自分が若者だったころはもちろんの事、若者でなくなった今でも嫌いである。
なぜなら、「最近の若者」は15歳とか20歳とかで急にこの世に生まれたモンスターではないからだ。
何を言ってるんだ、と思われるかもしれないが、
要するに「最近の若者」とは、非難している人たちの年代が育てた子供や、その子供の子供(孫)であるし、その「最近の若者」の手にしている物も環境もすべて、その文句を言っている人たちの年代やその子ども世代が開発したり、作り上げてきたものなのである。そこで育てられてきた若者自身に責任などあるわけがない。
それを急にあらわれたモンスターみたいな口ぶりで批判するのは、いくらなんでも責任転嫁が過ぎる。因果を無視しすぎていると思う。
「最近の若者は~」というのは、はるか古代エジプトから言われ続けているらしいので、そこに具体的に「若者の罪」が何かあるというよりは、基本的には若さへの妬みや、自分の思い通りに物事が進んでいない事への憤り、時代の潮流から置き去りにされつつある自分への焦りなどの様々な感情の矛先が、いつの時代も若者へ向かってしまうということなのだろう。

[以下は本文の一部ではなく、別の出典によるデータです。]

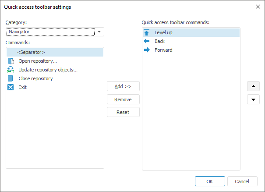The width and height of the screenshot is (265, 192).
Task: Click the Forward arrow icon
Action: (146, 50)
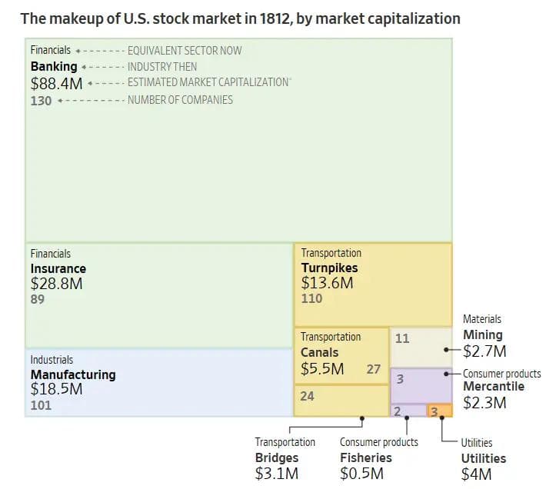The width and height of the screenshot is (546, 489).
Task: Click the "NUMBER OF COMPANIES" legend text
Action: tap(180, 100)
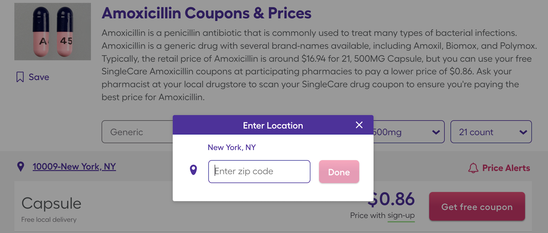This screenshot has height=233, width=548.
Task: Click the Get free coupon button
Action: coord(477,206)
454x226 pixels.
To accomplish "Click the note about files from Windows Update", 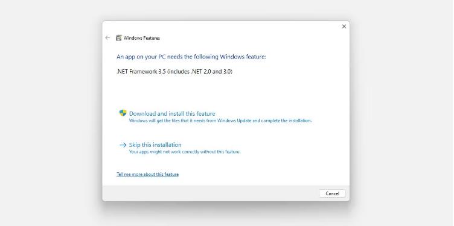I will pyautogui.click(x=220, y=121).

さて、「最近の若者」の批判を本人たちにすることはお門違いだが、時代によって若者の生き様が変化しているのは確かであるから、今を生きる若者について考えてみようと思う。
「2024年の若者たちについて」
①デバイスの個別化
・テレビ文化の衰退
現代では小さいころから個別のデバイスや動画サブスクサービスなど娯楽を見るツールも種類も充実した中に育ち、「自分の好きなものを好きな時に楽しむ」事が出来る環境が整っている。
それは昭和世代によくあったテレビを巡った家族間でのやりとり、例えば父親が好きな野球をやっている時はアニメを我慢したり、ドラマが見たい姉とバラエティが見たい弟で小競り合いが起きるなど、「集団で同じものを楽しむ」、「集団の中で自分の主張をする」、「大人や年長者の都合で我慢をする」経験、また、テレビのCM時間や野球の延長でのドラマの時間がズレるなど「どうしようもない待ち時間」などをあまり経験せずに育ってきているとも言える。
もちろん、個々の家庭環境によってはテレビを巡って兄弟間でケンカしたり、1台しかないタブレットを取り合ったりなどと言った事は現代でもあると思うが、一人っ子も多く、親の共働きや労働時間の増加により、そもそも子供がテレビを見ている時間に父親が帰ってきていない、子供がテレビなどを見ている内に家事をしないと時間がない、など「同じものを一緒に見て楽しむ」ための時間の確保が難しいケースも多い。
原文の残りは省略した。